We agree with reviewers comments. However, growth arrest following starvation, and stationary exit is difficult to reproduce in wild-type cells (see high error bar in experiments presented in Figure 5C and Figure 5D). rpb4∆ and rpb1-1 mutants present clear growth defect in exponentially growing cells, making such experiment very difficult to control. We have ,not perform such experiment.

 

Minor comments: • Figure 2 shows convincingly that UPS are unstable lncRNAs degraded by Xrn1 and mostly Rat1 5’-3’ exoribonucleases. The primer extension analysis shows clearly 5’ extended transcripts at -11 and -42 position in the rat1 mutant background. Can the authors remove the false-color in the blot?

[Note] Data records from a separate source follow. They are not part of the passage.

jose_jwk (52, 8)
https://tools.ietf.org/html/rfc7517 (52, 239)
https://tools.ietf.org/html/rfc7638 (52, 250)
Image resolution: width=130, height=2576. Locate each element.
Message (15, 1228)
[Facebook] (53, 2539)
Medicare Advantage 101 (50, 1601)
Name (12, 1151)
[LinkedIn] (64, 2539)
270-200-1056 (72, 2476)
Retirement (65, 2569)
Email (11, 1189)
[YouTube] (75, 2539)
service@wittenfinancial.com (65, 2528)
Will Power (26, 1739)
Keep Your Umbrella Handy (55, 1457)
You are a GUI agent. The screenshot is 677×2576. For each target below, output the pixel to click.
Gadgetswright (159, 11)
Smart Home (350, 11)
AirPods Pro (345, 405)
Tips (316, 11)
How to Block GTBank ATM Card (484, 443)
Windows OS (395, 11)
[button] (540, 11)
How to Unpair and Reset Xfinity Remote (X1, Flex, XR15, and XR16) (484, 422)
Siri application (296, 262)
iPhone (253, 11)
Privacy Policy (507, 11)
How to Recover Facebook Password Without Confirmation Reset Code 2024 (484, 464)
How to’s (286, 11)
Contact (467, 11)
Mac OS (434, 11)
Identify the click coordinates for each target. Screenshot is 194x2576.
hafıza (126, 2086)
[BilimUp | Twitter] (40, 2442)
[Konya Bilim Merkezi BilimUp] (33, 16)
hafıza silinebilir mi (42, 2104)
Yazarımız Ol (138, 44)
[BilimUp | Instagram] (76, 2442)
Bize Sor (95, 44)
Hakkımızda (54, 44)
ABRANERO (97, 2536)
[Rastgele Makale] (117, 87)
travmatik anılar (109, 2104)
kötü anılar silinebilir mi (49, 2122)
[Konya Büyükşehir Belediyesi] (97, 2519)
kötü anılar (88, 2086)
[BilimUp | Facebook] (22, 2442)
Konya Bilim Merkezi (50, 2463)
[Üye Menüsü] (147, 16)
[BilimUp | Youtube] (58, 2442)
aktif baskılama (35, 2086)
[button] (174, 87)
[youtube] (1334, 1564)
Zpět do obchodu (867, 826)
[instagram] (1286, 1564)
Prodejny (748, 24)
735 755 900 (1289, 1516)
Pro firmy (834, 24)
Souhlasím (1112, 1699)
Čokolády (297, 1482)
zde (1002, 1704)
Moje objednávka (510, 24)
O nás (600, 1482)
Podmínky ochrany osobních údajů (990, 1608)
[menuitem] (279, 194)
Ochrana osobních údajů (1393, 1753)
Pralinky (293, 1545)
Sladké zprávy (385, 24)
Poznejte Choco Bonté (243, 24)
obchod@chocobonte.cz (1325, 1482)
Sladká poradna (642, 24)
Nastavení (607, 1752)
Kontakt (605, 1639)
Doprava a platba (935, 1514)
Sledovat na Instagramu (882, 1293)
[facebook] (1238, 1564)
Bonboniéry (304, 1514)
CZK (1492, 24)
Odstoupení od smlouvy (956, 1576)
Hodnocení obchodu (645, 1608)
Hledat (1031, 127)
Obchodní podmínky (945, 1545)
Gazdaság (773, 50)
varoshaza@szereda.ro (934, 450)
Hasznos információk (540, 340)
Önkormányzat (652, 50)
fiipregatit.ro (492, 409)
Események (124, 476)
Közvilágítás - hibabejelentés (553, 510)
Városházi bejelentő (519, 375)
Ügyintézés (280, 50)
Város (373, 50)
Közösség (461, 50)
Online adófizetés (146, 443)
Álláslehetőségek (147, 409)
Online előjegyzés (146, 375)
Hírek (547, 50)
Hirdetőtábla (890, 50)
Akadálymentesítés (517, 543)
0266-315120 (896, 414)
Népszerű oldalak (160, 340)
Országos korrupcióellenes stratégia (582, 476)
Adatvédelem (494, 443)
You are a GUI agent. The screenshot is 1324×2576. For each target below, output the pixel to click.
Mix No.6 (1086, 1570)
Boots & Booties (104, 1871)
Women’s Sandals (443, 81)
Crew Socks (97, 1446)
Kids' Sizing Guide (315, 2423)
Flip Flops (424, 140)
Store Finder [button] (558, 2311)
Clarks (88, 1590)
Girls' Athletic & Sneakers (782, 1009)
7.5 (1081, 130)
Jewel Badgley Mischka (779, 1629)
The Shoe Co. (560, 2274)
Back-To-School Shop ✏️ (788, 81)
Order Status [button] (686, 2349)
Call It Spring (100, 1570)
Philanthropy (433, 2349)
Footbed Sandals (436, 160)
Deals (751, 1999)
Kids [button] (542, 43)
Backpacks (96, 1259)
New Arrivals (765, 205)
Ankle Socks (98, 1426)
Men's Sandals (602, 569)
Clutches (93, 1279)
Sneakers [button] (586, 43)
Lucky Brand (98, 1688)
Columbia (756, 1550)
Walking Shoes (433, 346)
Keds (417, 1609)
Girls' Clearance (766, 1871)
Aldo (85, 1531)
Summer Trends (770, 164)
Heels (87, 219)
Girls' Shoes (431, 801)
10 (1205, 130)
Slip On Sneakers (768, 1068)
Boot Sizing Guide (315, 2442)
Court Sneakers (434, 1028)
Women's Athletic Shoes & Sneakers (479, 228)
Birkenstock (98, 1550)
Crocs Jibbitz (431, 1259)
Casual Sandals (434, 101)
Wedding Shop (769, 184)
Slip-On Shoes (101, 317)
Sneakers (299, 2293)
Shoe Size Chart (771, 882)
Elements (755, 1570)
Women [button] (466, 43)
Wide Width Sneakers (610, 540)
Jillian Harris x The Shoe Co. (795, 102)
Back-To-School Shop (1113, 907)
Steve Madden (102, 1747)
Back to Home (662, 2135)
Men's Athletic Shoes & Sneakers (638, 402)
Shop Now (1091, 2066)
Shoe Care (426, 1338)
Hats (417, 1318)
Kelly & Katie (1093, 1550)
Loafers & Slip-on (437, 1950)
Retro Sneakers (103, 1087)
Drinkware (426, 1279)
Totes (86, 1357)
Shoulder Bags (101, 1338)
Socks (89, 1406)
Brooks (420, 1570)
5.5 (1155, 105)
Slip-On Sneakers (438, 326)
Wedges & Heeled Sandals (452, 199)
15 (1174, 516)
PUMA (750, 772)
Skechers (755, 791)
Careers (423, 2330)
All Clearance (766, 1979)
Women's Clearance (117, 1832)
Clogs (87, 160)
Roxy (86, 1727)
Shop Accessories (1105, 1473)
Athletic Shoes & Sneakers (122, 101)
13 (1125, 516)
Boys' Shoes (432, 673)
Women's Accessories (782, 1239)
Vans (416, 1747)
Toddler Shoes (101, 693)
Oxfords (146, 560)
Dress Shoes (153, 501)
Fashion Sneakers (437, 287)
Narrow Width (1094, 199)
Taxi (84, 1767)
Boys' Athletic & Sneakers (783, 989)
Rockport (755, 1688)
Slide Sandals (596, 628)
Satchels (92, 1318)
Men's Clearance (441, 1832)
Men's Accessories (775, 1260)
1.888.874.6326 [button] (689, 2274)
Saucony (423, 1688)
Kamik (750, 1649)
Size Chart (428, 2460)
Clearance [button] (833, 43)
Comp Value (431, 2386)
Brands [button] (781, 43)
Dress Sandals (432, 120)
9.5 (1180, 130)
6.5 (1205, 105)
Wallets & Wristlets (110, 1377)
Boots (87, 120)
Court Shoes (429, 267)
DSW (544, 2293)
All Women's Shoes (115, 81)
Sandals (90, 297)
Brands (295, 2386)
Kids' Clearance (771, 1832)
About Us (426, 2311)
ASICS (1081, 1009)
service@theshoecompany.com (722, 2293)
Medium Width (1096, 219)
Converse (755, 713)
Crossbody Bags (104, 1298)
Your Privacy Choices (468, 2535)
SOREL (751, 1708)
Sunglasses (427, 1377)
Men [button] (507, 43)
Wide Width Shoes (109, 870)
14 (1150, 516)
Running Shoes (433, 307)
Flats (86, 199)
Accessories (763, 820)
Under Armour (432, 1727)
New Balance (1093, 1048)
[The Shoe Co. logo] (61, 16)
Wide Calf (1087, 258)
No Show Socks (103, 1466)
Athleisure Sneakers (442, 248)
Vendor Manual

I understand the authors wanted to show the overexposure situation for the +1 TSS, but I don’t think is necessary/crucial. •

 

We have removed false-color, and saturation is now mentioned in figure legend.

 

 Line 83. Check this sentence: “If the function of those transcripts remains elusive, they were instrumental to explore RNAPI activity.” 

 

We modified this sentence.

 

 

Author Response File: Author Response.docx

Round 2

Reviewer 1 Report

Dear authors, thank you for your replies and clarifications. Congratulations on a beautiful paper!

Author Response

We want to thanks reviewers for their very positive and constructive comments, that have improved our manuscript.